ISSN: 1011-727X
e-ISSN: 2667-5420

MUTTALİP ŞİMŞEK

Dr., Millî Eğitim Bakanlığı (Öğretmen), Konya/TÜRKİYE

Keywords: Fritz Trützschler von Falkenstein, Germany, Rodosto German Military Hospital, The First World War, The Ottoman Empire, Zeynep Kamil German Military Hospital.

Abstract

After the Ottoman Empire entered the First World War, organizations such as the German Red Cross (Das Deutsche Rote Kreuz) and the German-Ottoman Healthcare Mission (Deutsch- Osmanische Sanitätsmission) opened military hospitals in areas such as Istanbul, Gallipoli, Baghdad, and Tekirdag etc. to provide healthcare services to German soldiers fighting on the Ottoman fronts. These organizations also helped with the healthcare activities carried out by the Ottoman Red Crescent Society, Ministry of War Health Department
and Field Medical Inspectorate during the war; they tried to reduce their works by supporting Turkish healthcare personnel, especially in the referral and treatment of injured Turkish soldiers to health units. The German-Ottoman Healthcare Mission served an important healthcare service by dealing with the treatment of injured German and Turkish soldiers from Gallipoli at Istanbul Zeynep Kamil Hospital and German Military Hospital established in Tekirdag, between April and November of 1915, that is, during the most intense period of land battles in Gallipoli.

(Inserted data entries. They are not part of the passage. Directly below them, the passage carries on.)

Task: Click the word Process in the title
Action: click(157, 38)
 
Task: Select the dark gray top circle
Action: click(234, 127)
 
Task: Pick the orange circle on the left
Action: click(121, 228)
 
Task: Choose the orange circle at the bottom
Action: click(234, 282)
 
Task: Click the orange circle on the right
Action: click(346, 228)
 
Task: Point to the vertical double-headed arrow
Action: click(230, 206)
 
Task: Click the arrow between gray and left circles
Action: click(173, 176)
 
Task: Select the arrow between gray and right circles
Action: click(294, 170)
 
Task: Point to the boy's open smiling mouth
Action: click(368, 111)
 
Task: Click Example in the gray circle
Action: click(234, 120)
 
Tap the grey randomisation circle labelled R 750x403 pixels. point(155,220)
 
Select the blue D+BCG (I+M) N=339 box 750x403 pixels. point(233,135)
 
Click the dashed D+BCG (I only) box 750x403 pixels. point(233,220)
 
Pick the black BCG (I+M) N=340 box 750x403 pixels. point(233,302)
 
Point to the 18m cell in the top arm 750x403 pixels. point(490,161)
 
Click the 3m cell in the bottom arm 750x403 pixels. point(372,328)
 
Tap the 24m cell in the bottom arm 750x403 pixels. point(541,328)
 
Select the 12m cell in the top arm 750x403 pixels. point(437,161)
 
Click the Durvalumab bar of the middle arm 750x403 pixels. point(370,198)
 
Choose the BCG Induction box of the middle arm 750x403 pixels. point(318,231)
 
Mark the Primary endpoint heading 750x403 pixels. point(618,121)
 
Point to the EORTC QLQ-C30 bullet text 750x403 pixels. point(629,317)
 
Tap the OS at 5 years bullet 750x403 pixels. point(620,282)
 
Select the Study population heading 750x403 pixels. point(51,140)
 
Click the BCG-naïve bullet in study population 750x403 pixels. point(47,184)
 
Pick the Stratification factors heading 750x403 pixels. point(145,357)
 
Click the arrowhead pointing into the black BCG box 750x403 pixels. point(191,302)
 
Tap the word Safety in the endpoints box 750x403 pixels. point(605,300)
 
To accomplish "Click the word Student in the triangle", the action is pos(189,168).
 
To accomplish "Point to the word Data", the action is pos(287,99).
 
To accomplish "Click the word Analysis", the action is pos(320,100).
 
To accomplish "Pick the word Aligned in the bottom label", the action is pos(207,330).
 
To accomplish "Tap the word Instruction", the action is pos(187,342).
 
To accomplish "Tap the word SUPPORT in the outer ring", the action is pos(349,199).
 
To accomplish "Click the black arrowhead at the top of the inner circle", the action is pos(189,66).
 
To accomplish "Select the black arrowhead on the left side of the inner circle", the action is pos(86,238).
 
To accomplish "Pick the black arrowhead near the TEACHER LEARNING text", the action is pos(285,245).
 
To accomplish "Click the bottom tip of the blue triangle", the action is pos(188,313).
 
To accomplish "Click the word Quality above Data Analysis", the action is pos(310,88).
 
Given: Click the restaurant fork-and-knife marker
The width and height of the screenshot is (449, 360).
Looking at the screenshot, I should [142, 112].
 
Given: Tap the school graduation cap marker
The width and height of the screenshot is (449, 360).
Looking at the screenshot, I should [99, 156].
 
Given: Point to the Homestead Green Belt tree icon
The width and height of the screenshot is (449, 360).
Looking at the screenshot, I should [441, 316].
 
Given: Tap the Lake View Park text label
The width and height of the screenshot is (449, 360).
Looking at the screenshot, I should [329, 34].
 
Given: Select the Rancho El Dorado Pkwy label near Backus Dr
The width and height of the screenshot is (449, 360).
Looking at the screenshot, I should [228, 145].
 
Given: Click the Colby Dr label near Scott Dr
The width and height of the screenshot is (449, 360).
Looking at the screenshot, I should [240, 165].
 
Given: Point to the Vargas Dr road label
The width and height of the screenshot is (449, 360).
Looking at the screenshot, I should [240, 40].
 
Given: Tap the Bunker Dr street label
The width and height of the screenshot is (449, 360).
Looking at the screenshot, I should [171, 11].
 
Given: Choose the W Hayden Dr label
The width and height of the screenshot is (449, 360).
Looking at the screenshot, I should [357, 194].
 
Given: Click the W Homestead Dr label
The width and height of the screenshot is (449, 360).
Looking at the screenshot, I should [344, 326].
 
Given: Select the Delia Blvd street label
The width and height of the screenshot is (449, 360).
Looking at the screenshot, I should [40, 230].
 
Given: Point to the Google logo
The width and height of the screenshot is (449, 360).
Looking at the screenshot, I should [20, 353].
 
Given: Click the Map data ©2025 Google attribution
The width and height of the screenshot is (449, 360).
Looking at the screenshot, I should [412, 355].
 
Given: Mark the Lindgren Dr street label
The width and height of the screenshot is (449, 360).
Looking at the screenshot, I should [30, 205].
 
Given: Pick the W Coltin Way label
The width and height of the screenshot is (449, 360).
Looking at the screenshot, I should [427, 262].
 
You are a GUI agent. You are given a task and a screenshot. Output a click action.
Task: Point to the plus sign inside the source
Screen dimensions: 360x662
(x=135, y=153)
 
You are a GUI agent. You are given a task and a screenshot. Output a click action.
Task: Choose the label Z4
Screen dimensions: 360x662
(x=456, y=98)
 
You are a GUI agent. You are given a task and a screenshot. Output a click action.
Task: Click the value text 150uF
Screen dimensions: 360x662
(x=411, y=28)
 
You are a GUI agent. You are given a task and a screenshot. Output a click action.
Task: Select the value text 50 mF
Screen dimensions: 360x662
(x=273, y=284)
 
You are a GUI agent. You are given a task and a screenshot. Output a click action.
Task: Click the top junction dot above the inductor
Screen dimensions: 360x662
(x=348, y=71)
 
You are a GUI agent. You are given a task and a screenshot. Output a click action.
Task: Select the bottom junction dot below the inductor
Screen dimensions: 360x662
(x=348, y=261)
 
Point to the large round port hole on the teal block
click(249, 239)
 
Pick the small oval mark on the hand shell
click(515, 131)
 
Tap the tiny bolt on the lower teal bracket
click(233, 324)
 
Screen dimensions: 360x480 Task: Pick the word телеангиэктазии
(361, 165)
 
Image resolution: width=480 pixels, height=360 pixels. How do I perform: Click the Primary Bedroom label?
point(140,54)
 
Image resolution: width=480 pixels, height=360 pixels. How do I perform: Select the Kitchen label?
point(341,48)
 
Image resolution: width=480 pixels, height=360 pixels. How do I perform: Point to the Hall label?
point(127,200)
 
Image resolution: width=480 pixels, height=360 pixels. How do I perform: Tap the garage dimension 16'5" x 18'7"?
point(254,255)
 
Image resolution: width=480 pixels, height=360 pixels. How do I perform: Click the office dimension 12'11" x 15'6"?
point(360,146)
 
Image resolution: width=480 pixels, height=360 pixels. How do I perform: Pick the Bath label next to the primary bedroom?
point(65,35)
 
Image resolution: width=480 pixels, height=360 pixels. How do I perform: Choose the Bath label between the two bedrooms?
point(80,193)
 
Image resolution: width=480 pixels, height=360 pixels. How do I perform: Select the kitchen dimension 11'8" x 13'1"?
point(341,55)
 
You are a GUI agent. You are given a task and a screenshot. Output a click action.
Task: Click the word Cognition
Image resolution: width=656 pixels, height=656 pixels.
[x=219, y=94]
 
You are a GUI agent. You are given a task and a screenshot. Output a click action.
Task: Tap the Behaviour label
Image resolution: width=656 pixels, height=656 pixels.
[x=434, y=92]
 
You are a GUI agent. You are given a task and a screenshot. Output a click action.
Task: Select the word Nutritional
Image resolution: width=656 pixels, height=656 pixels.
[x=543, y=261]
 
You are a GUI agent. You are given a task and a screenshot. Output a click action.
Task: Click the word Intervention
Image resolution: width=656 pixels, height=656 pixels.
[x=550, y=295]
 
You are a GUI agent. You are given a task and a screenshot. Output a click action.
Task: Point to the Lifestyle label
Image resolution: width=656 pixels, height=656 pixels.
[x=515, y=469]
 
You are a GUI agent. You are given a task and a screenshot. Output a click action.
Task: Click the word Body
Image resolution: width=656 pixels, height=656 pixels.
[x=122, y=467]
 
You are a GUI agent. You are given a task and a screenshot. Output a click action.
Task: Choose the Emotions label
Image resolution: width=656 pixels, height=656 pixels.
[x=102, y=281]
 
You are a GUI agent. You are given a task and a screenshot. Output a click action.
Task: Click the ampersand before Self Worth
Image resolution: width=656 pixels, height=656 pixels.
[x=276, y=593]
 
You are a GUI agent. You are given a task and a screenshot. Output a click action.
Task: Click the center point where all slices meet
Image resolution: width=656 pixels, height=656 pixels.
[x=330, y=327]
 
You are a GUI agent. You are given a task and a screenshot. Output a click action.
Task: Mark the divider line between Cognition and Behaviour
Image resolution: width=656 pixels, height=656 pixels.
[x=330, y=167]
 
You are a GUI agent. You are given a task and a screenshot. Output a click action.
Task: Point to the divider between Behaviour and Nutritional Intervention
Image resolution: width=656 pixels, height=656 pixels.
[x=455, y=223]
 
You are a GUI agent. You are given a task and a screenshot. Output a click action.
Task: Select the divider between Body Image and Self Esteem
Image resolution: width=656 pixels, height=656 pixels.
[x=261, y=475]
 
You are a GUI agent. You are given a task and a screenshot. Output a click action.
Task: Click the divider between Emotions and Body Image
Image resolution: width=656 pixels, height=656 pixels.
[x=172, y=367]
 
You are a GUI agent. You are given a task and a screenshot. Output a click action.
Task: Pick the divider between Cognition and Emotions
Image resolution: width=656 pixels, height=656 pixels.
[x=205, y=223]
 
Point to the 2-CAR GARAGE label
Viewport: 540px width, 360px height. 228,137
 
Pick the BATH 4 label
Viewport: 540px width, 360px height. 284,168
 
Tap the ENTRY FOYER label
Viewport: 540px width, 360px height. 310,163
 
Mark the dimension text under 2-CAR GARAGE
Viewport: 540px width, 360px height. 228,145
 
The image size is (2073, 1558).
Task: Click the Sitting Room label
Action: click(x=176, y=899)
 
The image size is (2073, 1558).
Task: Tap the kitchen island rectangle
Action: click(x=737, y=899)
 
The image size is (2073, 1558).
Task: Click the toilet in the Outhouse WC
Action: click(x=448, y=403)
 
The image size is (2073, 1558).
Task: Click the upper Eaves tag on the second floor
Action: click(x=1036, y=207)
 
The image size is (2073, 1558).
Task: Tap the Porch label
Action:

In this study firstly, it will be explained that under which conditions the German-Ottoman Healthcare Mission in early 1915 was founded by Captain Fritz von Trützschler-Falkenstein, who served in the German army, how the resource required for the mission’s activities was created and from whom the team going to Istanbul was formed; afterwards, information will be given about the start of the works after the delivery of the Istanbul Zeynep Kamil Hospital from the Field Medical Administration, the establishment process of the Tekirdag German Military Hospital and the health activities carried out in both hospitals. Finally, the issues experienced in the mission since October (1915) and the closure of both hospitals in mid-November will be evaluated in the light of the German and Ottoman archive documents.